Dos primeiros rascunhos às técnicas digitais, o cinema de animação atravessa mais de um século de transformações estéticas e narrativas que refletem mudanças sociais, culturais e tecnológicas


Por: João Henrique e Vitor Pepino

Última atualização: 04/09/2025


Clássico da animação Willie do Barco a Vapor - Revista Digital Galileu/Reprodução
Clássico da animação Willie do Barco a Vapor - Revista Digital Galileu/Reprodução

Dos primeiros traços desenhados até as paisagens digitais que hoje são similares à realidade, o cinema de animação percorreu um caminho marcado tanto pela inovação técnica quanto pela ousadia estética. Mais do que acompanhar avanços tecnológicos, cada nova geração de animadores reinventa a forma das narrativas, expandindo a linguagem visual e contestando a ideia de que a animação se limita ao público infantil. O contraste entre produções do século XX e do presente destaca, além da evolução técnica, a diversidade de histórias que refletem questões sociais, culturais e existenciais.


Obras como Pinóquio (1939) marcaram a consolidação da animação como arte cinematográfica, com cenários pintados manualmente e com uma narrativa moralizante que refletia a tradição dos contos de fadas. Mais tarde, a era digital substitui o traço manual pelo CGI (imagens geradas por computador) por meio de produções como Toy Story (1995), considerado o pioneiro da técnica. Hoje, as animações continuam explorando a verossimilhança proporcionada pela natureza 3D e estilos híbridos, a exemplo de Klaus (2019) e Robô Selvagem (2024).


O conjunto de características atuais do universo animado demonstra que essas produções podem assumir múltiplas formas. É uma relação de diálogo entre o passado e o presente, já que há uma ponte que liga a tradição e a inovação.

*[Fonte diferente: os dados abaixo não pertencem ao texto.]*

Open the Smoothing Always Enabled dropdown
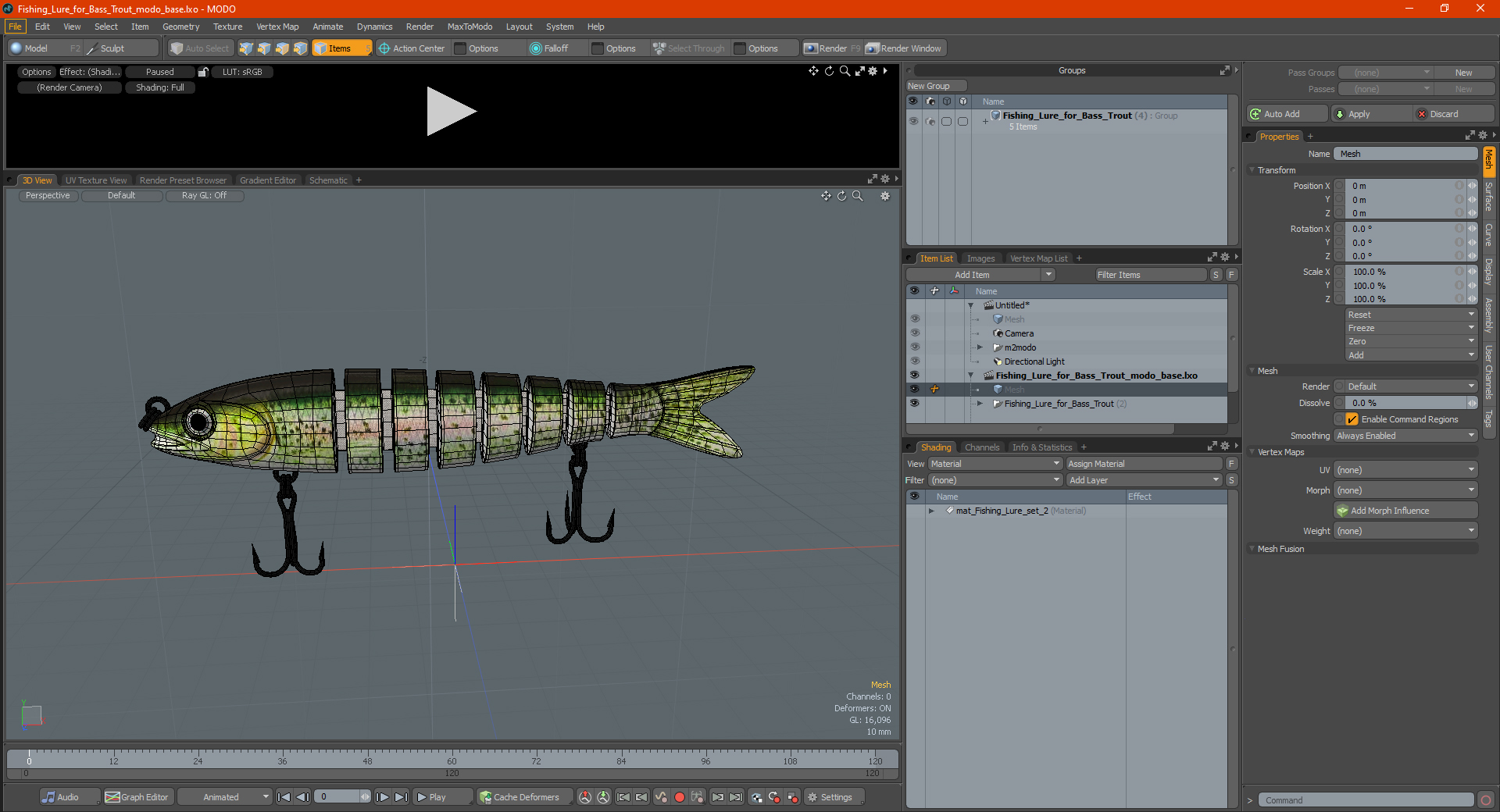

A origem da animação no cinema remonta a quando técnicas de desenho quadro a quadro começaram a criar ilusão de movimento em tela. O curta Humorous Faces of Funny Faces (1906), de J. Stuart Blackton, exibiu figuras apresentadas em quadro negro que se moviam em pequenas ações, sendo considerado o pioneiro das animações no cinema. Pouco tempo depois, a obra francesa Fantasmagorie (1908), com traços brancos simples sobre um fundo preto, é tida como a primeira animação tradicional.


Na sequência, produções como Gertie, the Dinosaur (1914), do norte-americano Winsor McCay, aprimoraram o potencial narrativo do recurso. No entanto, foi em 1937, com a produção de Branca de Neve e os Sete Anões, da Disney, que a animação se consolidou na sétima arte. O filme utilizou a técnica da câmera multiplano, uma estrutura vertical que continha várias camadas de desenho, isolando cada elemento diferente na composição. As camadas podiam ser movidas independentemente umas das outras, o que permitia criar as cenas e passear pelo plano de fundo.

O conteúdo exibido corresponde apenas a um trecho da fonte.